Al final de su vida, el
Padre Damián dijo: «Estoy feliz y
contento, y si me dieran a escoger la salida de este lugar a cambio de la
salud, respondería sin dudarlo: Me quedo con mis leprosos toda mi vida».
Recuerdo
que hace ya varios meses murió un amigo sacerdote de edad avanzada. Unos amigos
me avisaron que la salud del Padre se debilitaba y fui a visitarlo. Llegamos a
su casa y él estaba completamente solo. Pensaba que lo encontraría rodeado de
gente, pero no fue así. Llegué a convencerme que el Padre se había contagiado
de esa soledad que mueve a tantas personas a buscar a un sacerdote para hablar
con él. El Padre estaba contagiado de la soledad de tantas ovejas que buscan a
su pastor para decirle las cosas que a nadie más podrían decir. Esa tarde
hablamos de muchas cosas, le administré los sacramentos y nos despedimos. Al
otro día murió, y fue sepultado en la entrada de la parroquia en la que había
servido por muchos años.
Años
atrás él mismo había pedido a sus familiares que al morir lo sepultaran en la
entrada de la iglesia, y sus familiares objetaron que toda la gente iba a pasar
sobre él, a lo que él respondió: «Es que eso es un sacerdote, un puente que
une a Dios y a los hombres, y por eso la gente camina sobre él».
Queridos
amigos, con toda verdad dice la Escritura refiriéndose a la vida futura «Ya no sufrirán hambre ni sed, no los
quemará el sol ni los agobiará el calor. Porque el Cordero, que está en el
trono, será su pastor y los conducirá a las fuentes del agua de la vida y Dios
enjugará de sus ojos toda lágrima». Pero en la vida
presente ser pastores nos cuesta la vida, acaba por consumirnos. Precisamente
porque nuestra vida está en la mano de Cristo, y esta mano tiene una llaga profunda
que conduce a la entrega, a la donación, a perder la vida. Cuidar un enfermo
nos desgasta; velar por las necesidades de los hijos, dedicarnos con toda el
alma a un trabajo, a construir un hogar, todo eso nos exige la vida. Toda
vocación cristiana, si es digna de ese nombre, nos arrebata la vida, y todo
buen cristiano debe saberlo.

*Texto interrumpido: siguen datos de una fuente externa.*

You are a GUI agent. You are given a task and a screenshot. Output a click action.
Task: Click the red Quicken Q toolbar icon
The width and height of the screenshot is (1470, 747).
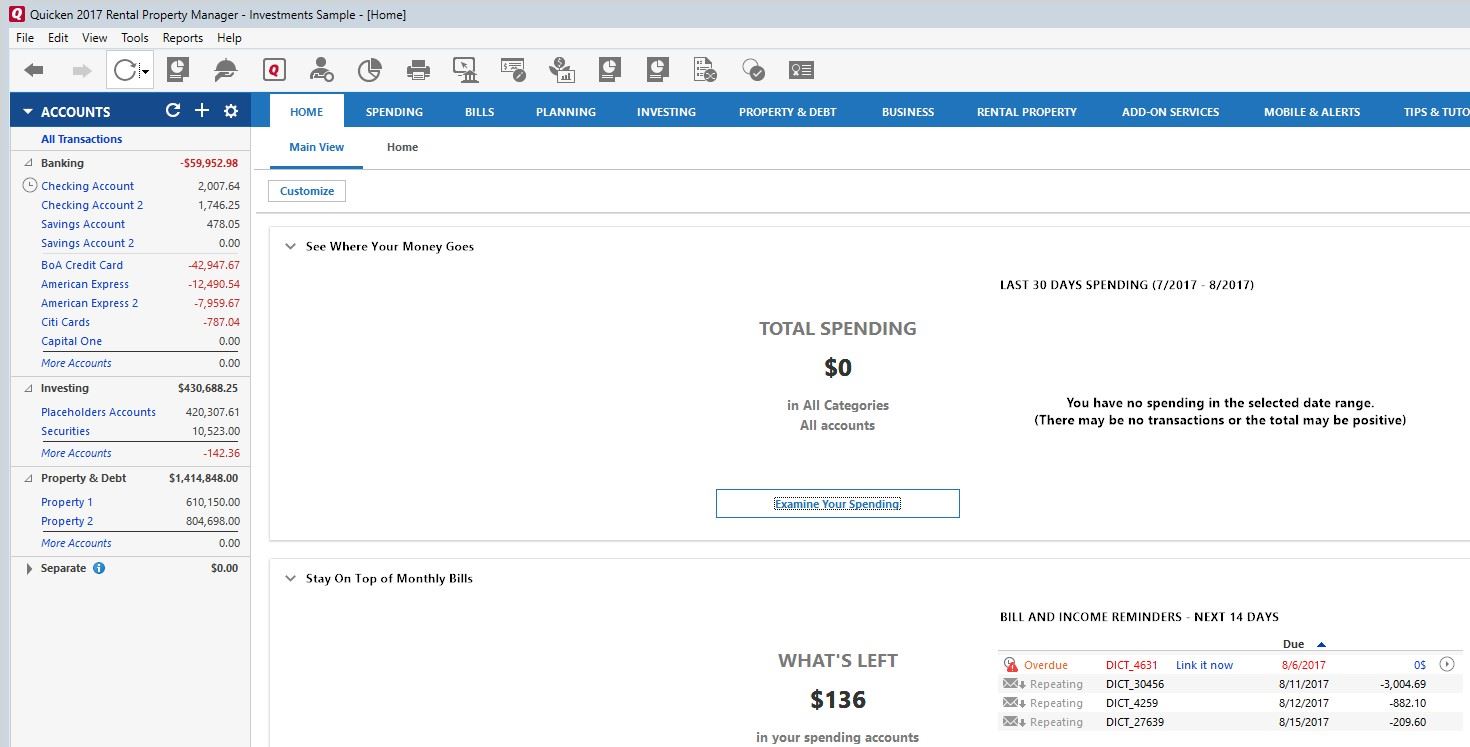[274, 70]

Ser un buen pastor es llevar las ovejas que se nos
han confiado a verdes praderas que aún hay que plantar, en la esperanza, en el
amor, en la fe. Porque eso hizo Cristo por nosotros, ésa es la senda cristiana,
ése es el camino que conduce a la vida. Que Dios nos conceda gastar nuestra
vida construyendo la esperanza en el amor verdadero. Que Dios nos conceda la fe
para perder nuestra vida, y así ganarla para Dios.